When I dove into the world of handbags (although I am not a veteran), the inherent personality of a purse drew me in. A signifier of individual taste, a repository for your most intimate belongings, and, if well looked after, possibly an heirloom for generations to come! A rather overly-romanticized lens, I imagine, for not all of us have the luxury to associate so much sentiment with what is, at the end of the day, inanimate.
And yet, it is this manufactured sense of naïve fantasy that the world of luxuries has traditionally thrived upon. It is why Y2K nostalgia has such a chokehold on our generation, even amidst a trend toward quiet luxuries. It is this magic that has us scavenging through our parents’ closets in search of trinkets of years past, proudly donning them, in all their scuffed and faded glory, as veritable badges of honor (or, if they happened to be particularly covetable, flipping for a mark-up on resale).
So, how exactly do our purses become so unfortunately impersonal? Is it because heritage luxury houses, now headed by corporate conglomerates, resort to cost-cutting and mass-manufacturing methods to maximize their margins? Or did we, as a community, collectively relinquish our ability to cherish what’s ours?
The Slippery Slope of Sentimental Value
Not too long ago, there was a time when purchasing a pricey purse was associated with the landmark events of one’s life – a marriage proposal, a job promotion, or a memorable trip. In other words, we immediately formed an intrinsic connection with our handbags, aside from their function as objects of daily use. Having had my very first “grown-up bag” moment with a saddle Proenza Schouler PS1, I am no stranger to this feeling, nor, I’m sure, is much of our PurseBlog community.
As it turns out, however, the line between marking momentous occasions with the occasional splurge and actively gamifying the process of building up a collection of high-value purchases is dangerously thin. And even if we’ve been lusting after a particular piece for months or years potentially, the dopamine high we derive from each subsequent acquisition becomes gradually slimmer, as a knowledgeable commenter pointed out when I posited last week, “You’ve purchased your Holy Grail, now what?”
But in an inflationary atmosphere, where both luxury prices and, subsequently, our individual price ceilings, are continually stretched beyond our means, is this sentimental value really the best judge of (a handbag’s) character?
Instant Gratification = Price Desensitization
Enter price-hikes, the tried-and-tested means of alienating the masses and appealing to the moneyed.

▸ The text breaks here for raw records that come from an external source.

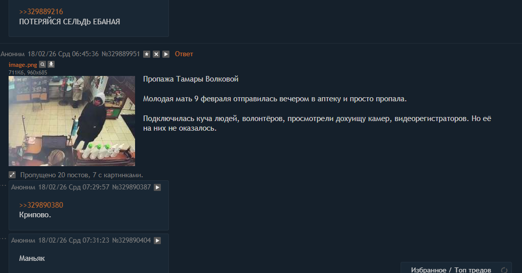Hide thread 329889951 using the X icon
This screenshot has width=522, height=273.
(156, 54)
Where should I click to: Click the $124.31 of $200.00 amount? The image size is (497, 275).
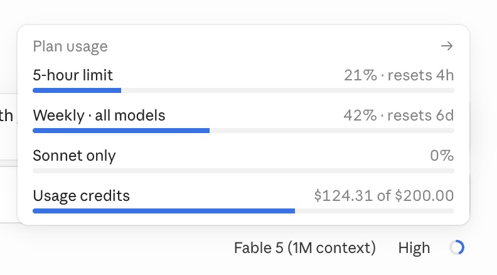384,196
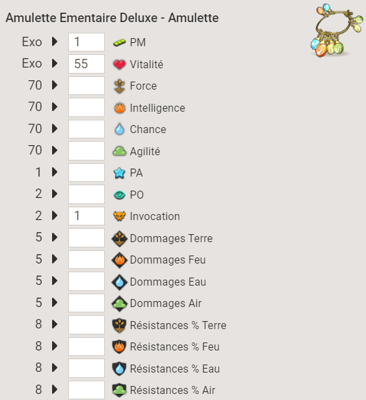Image resolution: width=366 pixels, height=400 pixels.
Task: Click the Intelligence flame icon
Action: point(119,108)
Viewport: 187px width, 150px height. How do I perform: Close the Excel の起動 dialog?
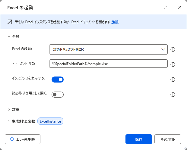180,7
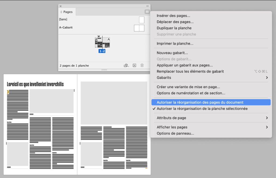
Task: Click the create new page icon
Action: [x=134, y=65]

Of course, luxury has always been expensive. But recent price increases have been particularly brutal and so frequent across the board that they’re now less likely to be met with outrage than with silent resignation. And it’s a pattern not limited to the luxury market – as housing prices soar, many today have similarly accepted renting or moving back to their parental homes as a permanent solution.
What truly exacerbated this, however, was the COVID-19 pandemic. On the one hand, with logistical outages and raw material shortages, brands faced a very real scarcity of products across outlets globally instead of merely the artificial sense of scarcity they wished to curate. On the other hand, idle shoppers with stimulus checks developed an unhealthy obsession for high-ticket purchases as a means of emotional spending (as witnessed by an optimistic season of maximalism post-COVID). Yet others took to assessing their collections through a critical lens, realizing that, at the end of the day, their bags’ intrinsic value was fairly minimal, and consequently offloading them onto the resale market.

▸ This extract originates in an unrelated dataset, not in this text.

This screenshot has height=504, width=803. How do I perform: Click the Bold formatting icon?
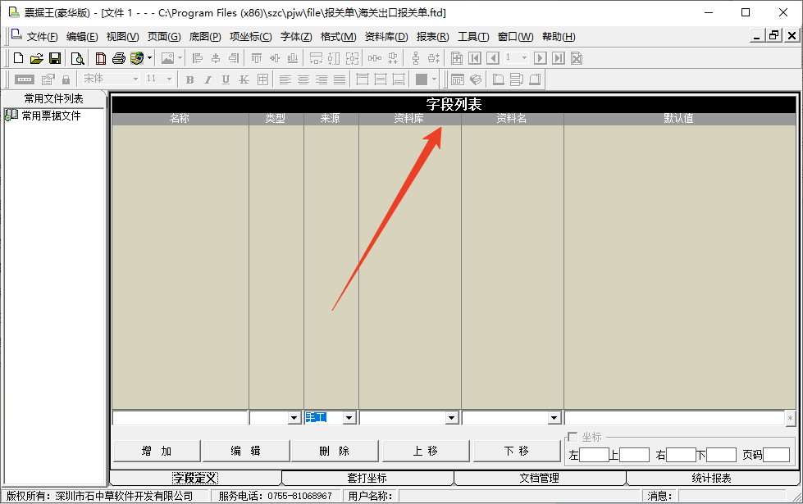(190, 79)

Thus, brands found themselves grappling with the reality of their situation. What had started off as a means of meeting sales targets amid pandemic pressures soon turned into a bi-annual or even tri-annual ritual of price hikes, faced with increasingly desensitized shoppers recklessly shopping for a short-lived sense of gratification, and resellers now flipping their wares matching the inflated retail prices. So much for scarcity, eh?
Is Resale to Blame?
However, in an ideal universe, price hikes wouldn’t be as bad as they sound. As fellow PurseBlogger Alan Tang elaborates, price increases are a means to safeguard the perceived brand image and the investment value of a purchase, reassuring buyers that not only would their bags not depreciate, but, in the off-chance, they might even appreciate in prices! And this comes in conjunction with the luxury house’s attempts to manipulate the resale industry, traditionally a major source of grievance, both from a supply as well as a copyright standpoint, since fakes have historically more readily infiltrated the secondhand market than the primary (although the possibility cannot be ruled out).
In fact, at the end of the day, all of the price increments and secretive tactics can help lead buyers to hold onto, and thus, value, their belongings more rather than flip them over for a profit. For brands, this would have the dual advantage of desaturating its offerings from the market while converting resale buyers into direct clients. And it is arguably the ease and proliferation of reselling platforms that have made brands more ubiquitous and, consequently, seemingly less valuable to buyers, who can now, unlike previous generations, burn through high-ticket purchases with the speed of fast fashion.
Ultimately, buying luxuries is largely a superficial exercise concerned with projecting a certain image of oneself. The longer we hold onto said luxuries, however, the more they attain the character and personality of the wearer. And in today’s largely impersonal and commercialized handbag climate, perhaps that’s the truest expression of individuality.